Karma Boxes are a community initiative conceived by Grant Denton that allows people to give non-perishable food, hygiene products, toiletries, and other useful items to those in need. Lampert started filling Karma Boxes near her home when good friends moved out of the country and cleaned out their cupboards, leaving her with a load of shelf-stable food.
Lampert filled the Urban Roots Karma Box near her home a few times over the course of several days, noticing how quickly it emptied. Then she started picking up extra items at the grocery store intended for the Karma Box. She let Beau talk about what they were doing on Facebook – which he accomplished with impressive detail, and occasional judginess. Then donations started rolling in.
“When I first talked about the Karma Boxes on Facebook, it was really to celebrate how cool they were,” Lampert explains. “I never expected the donations.”
Spreading the Karmic Love
Around the holidays, a physician office donated their food-laden gift baskets to the cause, then returned with loads of groceries the office bought specifically for the Karma Boxes. Friends started dropping bags of groceries and prepared foods on her doorstep, and a former employer who lives in North Carolina sent her Karma “Kash” to buy things the boxes were missing.
As Brooke has continued to fill boxes, Beau has continued to supervise and report on their activities, as well as those of friends who have been filling boxes on their own.
After regularly visiting several box locations, Lampert has gotten to know some of the locals who use her donations. “It’s gotten to the point where as I pull up and people see my car, they come right out to the box,” Lamperts says. “They are incredibly grateful for all the donations.”

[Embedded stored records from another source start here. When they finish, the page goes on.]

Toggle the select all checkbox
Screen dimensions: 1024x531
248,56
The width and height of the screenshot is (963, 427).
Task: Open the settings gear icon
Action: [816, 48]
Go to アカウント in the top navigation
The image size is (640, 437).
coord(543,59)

When people approach her, Lampert asks them what they need, then she and Beau ask her community to help meet those needs. And her community has responded. As the temperatures have dropped, warm gloves, socks and coats have been delivered. With little room in the Box for these bulkier items, Lampert got permission from Urban Roots (on whose property the Karma Box sits) to add a Karma Kabinet, a storage unit that could hold blankets, coats and other large items. There are now plans for more Karma Kabinets to accompany other Karm Box sites.
Philanthropy: A Key Ingredient in Her Recipe for Life
While the Karma Box was new to Lampert, she has been giving back to her community through her cooking for years. When she finds herself with leftovers from catering jobs, she often drops them off at Eddy House – a resource for houseless youth in Reno. In 2017, when she read about challenges faced by members of the Hug High School basketball team, she contacted the coach and offered to cook the team dinner during their season. She delivered those meals weekly for two seasons until COVID shut down high school sports. She volunteers on the board of On Common Ground, a non-profit dedicated to ending hunger and reducing food waste in Reno. This winter, she’s also hosted free food events with hot meals near homeless encampments.
For those who feel inspired to give, Lampert recommends “adopting” a box and filling it whenever you can. She is also happy to continue taking donations and distributing them to area boxes.
“I didn’t create the Karma Boxes, and it’s not my project,” Lampert points out. “I just love how accessible and easy they’ve made it to give back to those in need in our community. You can give a little, you can give a lot, you can give daily or one time. You decide.”
You can find current locations on the Karma Box Project website.
See a need somewhere and no box? Consider building one yourself — with the permission of the landowner, of course.